La migliore formazione è stata per me realizzare, nel corso di 25 anni in veste di giornalista professionista, migliaia di interviste per oltre 30 testate. Ascoltando la voce di tantissimi lavoratori ho imparato moltissimo. In questo percorso professionale mi hanno aiutato gli studi umanistici e, non ultimo, quelli musicali: aver studiato chitarra e composizione mi ha aiutato a entrare in contatto con molte personalità. La musica, infatti, rappresenta il passe-partout per rompere il giacchio con chi ho la possibilità di incontrare.

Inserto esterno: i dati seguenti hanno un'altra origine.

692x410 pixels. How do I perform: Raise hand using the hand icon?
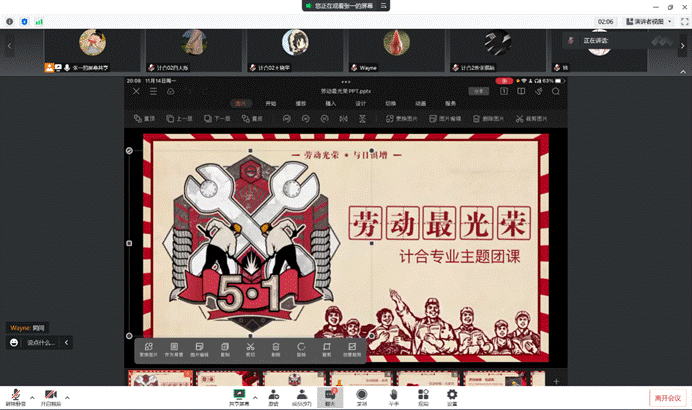(394, 395)
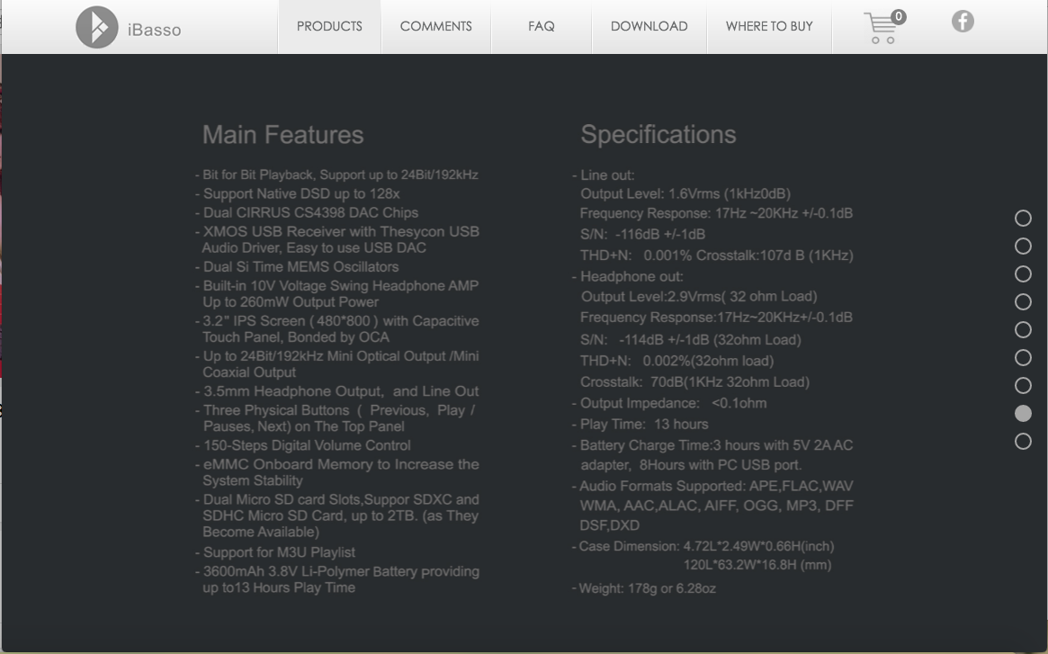Screen dimensions: 1048x654
Task: Select the first side navigation dot
Action: [1022, 218]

Stando al più grande database delle professioni O*net, sono un “media and communication manager”. Al di là del job title, mi piace definirmi un “cercatore di storie”. Sono convinto che al centro del lavoro ci siano le persone e che la comunicazione interna ed esterna di ogni azienda debbano partire dalle persone. Concentriamoci, dunque, sullo storymaking, inteso come la testimonianza dei professionisti.
Tra le case history e i personaggi che hai avuto modo di intervistare e incontrare, ci sono delle figure che ritieni particolarmente emblematiche?
Ne cito uno che ho intervistato recentemente per il talk New Normal Live, che conduco ogni giovedì alle 18 su LinkedIn, in occasione del quarantennale della prima puntata della rubrica scientifica Quark: Piero Angela. In diretta online il grande giornalista e divulgatore ha raccontato il segreto dell’eterna giovinezza, ossia mantenere la curiosità e avere progetti, anche piccoli.
Quali sono i tuoi progetti futuri?
L’uscita del nuovo libro Grammatica del nuovo mondo, in cui rifletto su 50 parole diventate chiave ai tempi della pandemia. Tra queste c’è anche la “bellezza-terapia”. Non volendolo spoilerare, vi rimando alla lettura del volume che sarà pubblicato da Lupetti.